BEGIN DATA RECORDS
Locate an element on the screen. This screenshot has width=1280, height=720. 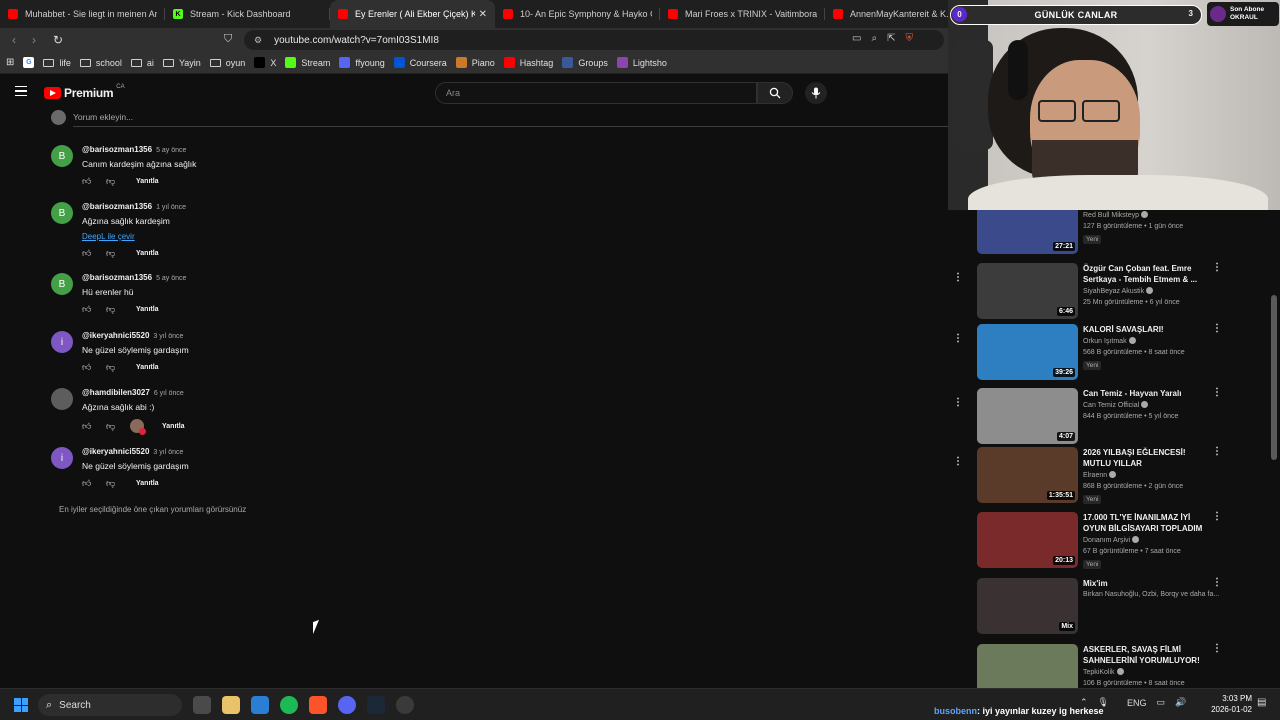
browser-tab: K Stream - Kick Dashboard is located at coordinates (248, 14).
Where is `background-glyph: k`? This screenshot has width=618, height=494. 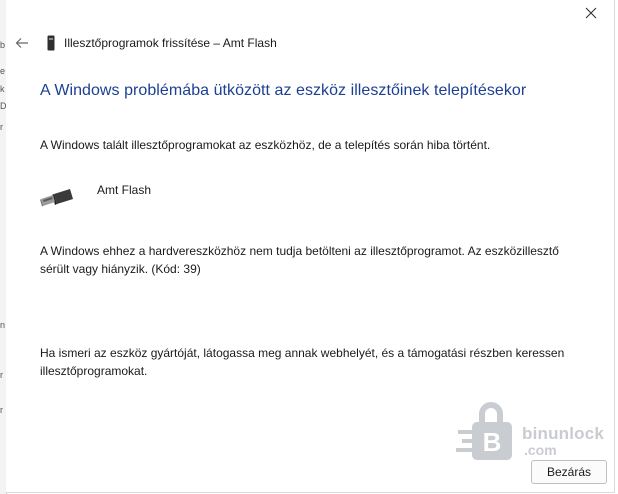 background-glyph: k is located at coordinates (2, 89).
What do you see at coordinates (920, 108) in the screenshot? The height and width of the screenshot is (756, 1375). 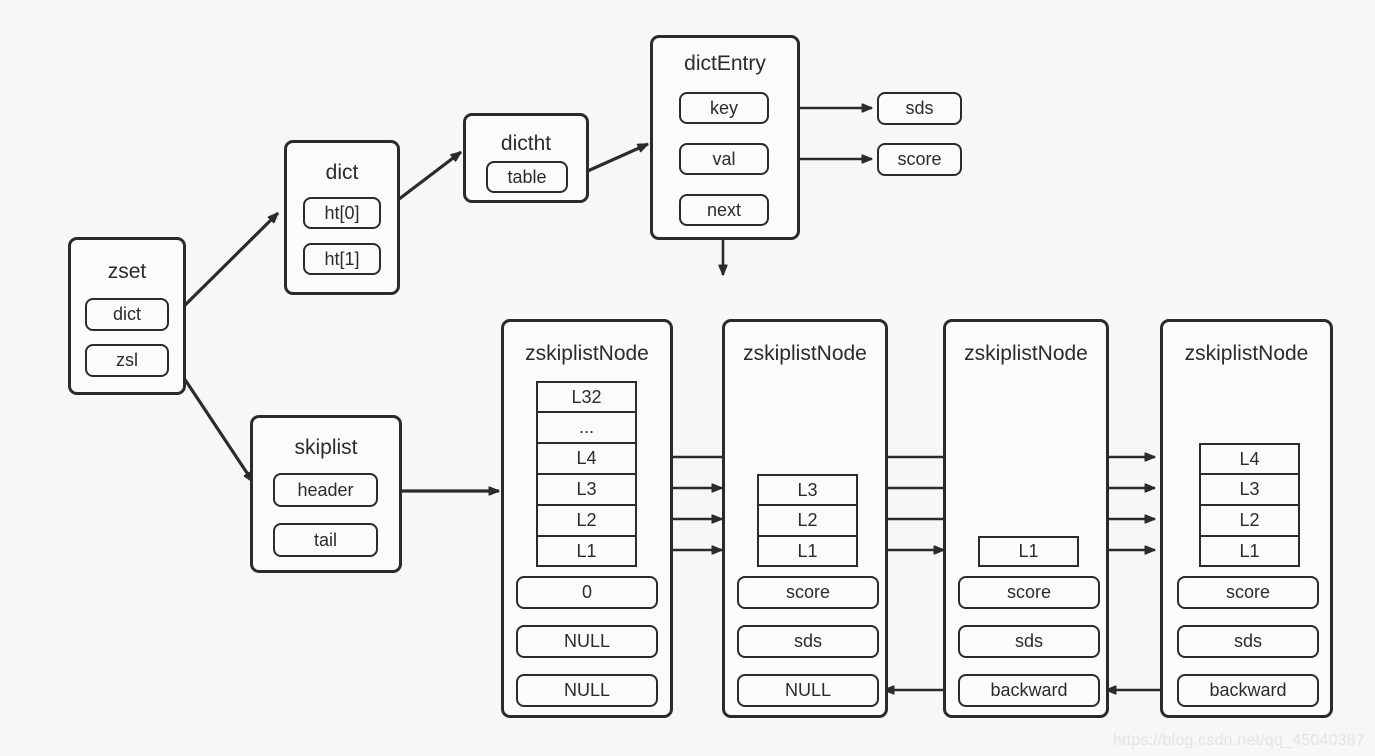 I see `leaf-sds: sds` at bounding box center [920, 108].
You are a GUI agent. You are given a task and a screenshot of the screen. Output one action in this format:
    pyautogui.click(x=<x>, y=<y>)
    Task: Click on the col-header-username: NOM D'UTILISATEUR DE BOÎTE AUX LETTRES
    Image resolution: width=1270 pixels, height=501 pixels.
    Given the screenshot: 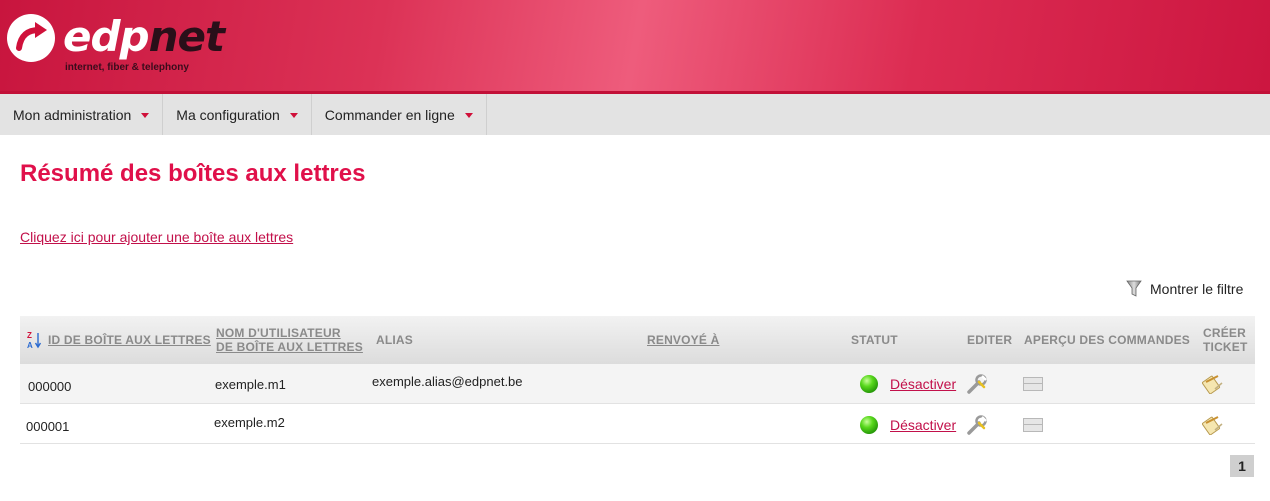 What is the action you would take?
    pyautogui.click(x=290, y=340)
    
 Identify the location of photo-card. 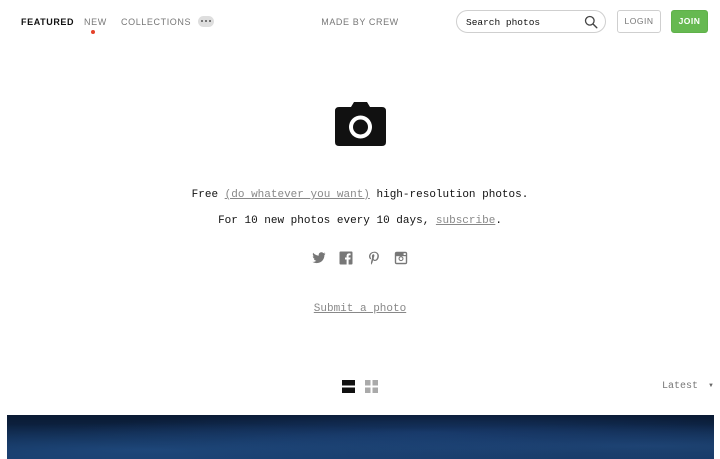
(360, 437).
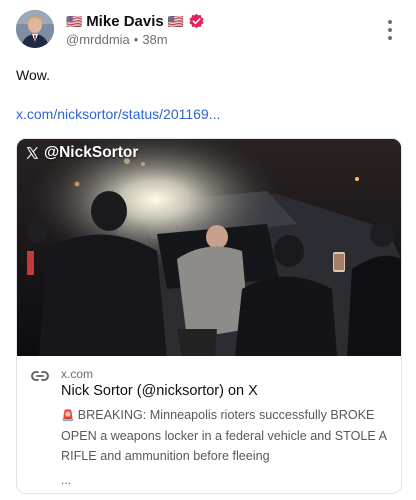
END DATA RECORDS
WHAT THIS TASK INVOLVES
Please give again, word for word, the lines of the material from the line containing "You are a GUI" up to and including the line containing "Task: Click on".

PROBLEM SOLUTION
You are a GUI agent. You are given a task and a screenshot of the screen. Output one action in this format:
    pyautogui.click(x=<x>, y=<y>)
    Task: Click on the col-header-username: NOM D'UTILISATEUR DE BOÎTE AUX LETTRES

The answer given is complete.